◆ **Do this**:
Reproduce verbatim the lines from the one containing "Open the toolbar overflow menu (three dots)" through the last line of the records, both included, and leave the pictures out.
[BEGIN]
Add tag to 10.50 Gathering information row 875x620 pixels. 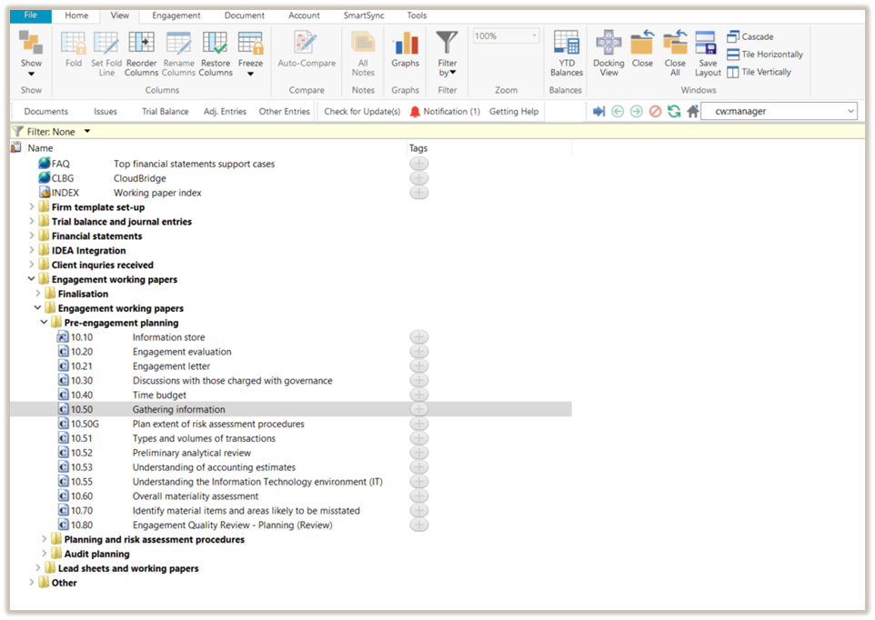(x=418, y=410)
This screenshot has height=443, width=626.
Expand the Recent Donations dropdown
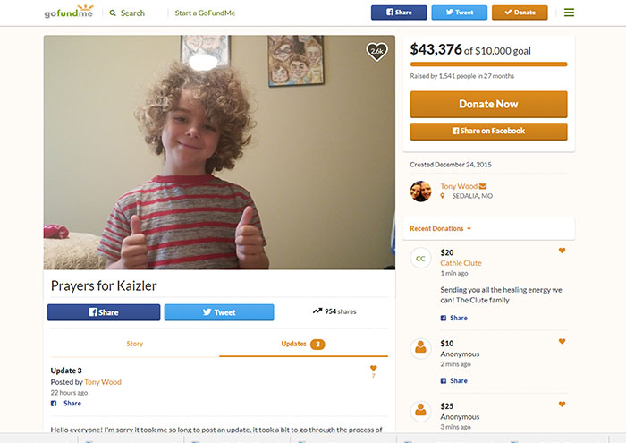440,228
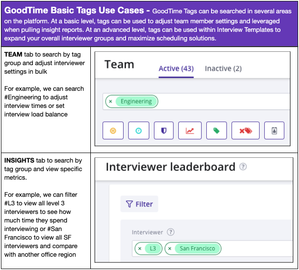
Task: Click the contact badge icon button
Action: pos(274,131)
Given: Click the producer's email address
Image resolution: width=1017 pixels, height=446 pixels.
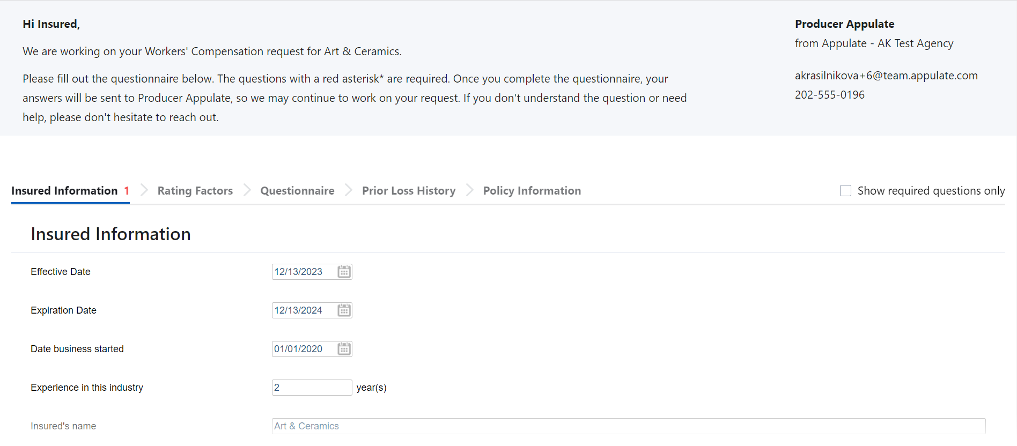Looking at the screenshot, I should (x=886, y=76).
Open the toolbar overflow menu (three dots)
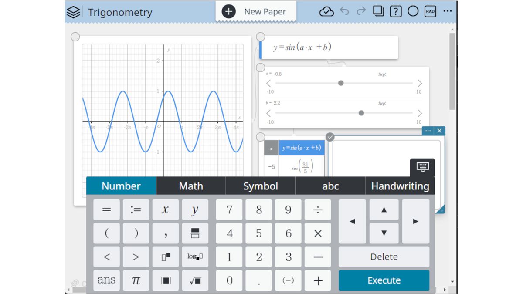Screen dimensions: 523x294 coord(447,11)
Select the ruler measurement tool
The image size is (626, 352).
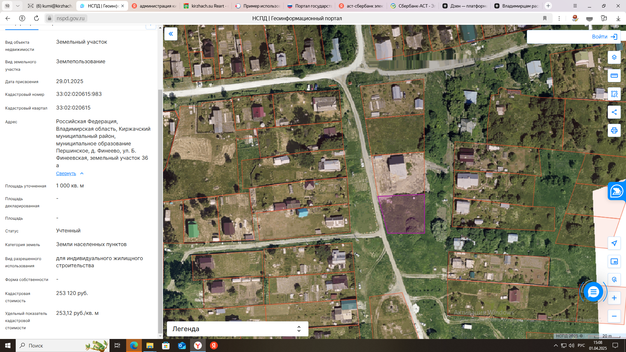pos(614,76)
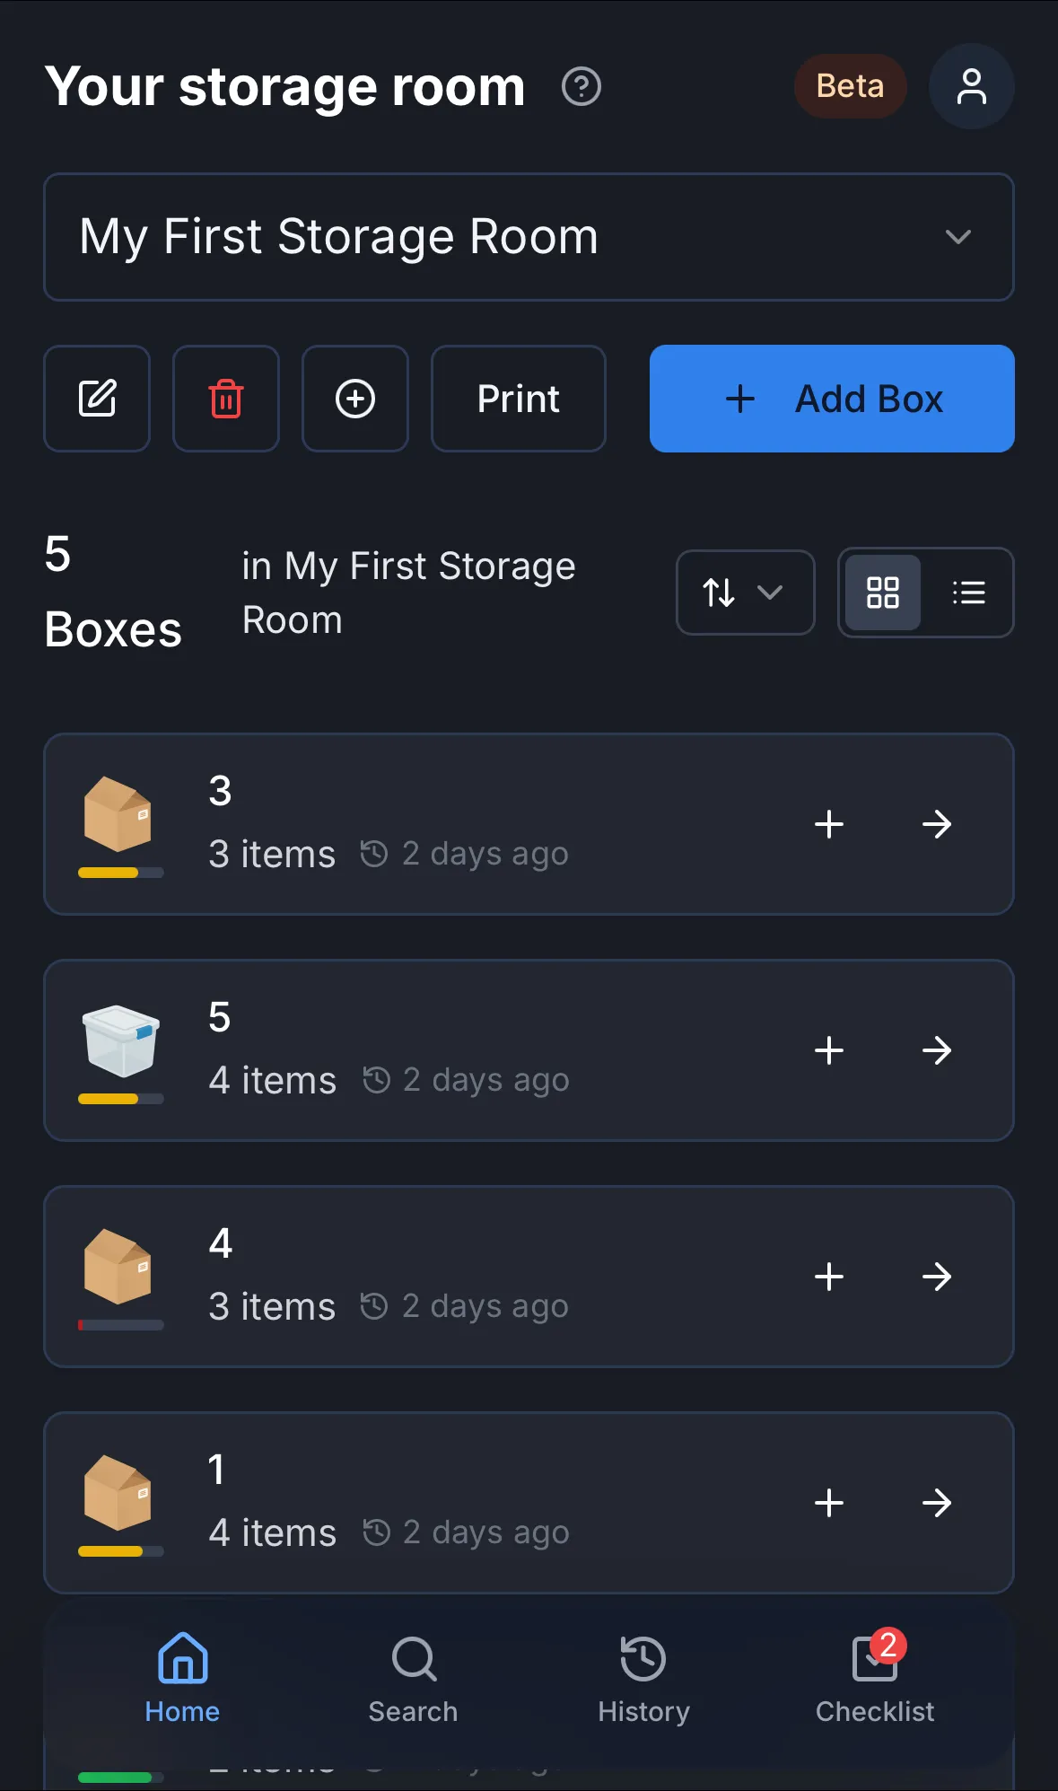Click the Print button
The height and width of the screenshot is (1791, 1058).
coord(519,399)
[END]
◆ **Exercise response**:
Open the toolbar overflow menu (three dots)
Screen dimensions: 523x294 coord(447,11)
Select the ruler measurement tool
The image size is (626, 352).
pos(614,76)
Click the Print button
The height and width of the screenshot is (1791, 1058).
coord(519,399)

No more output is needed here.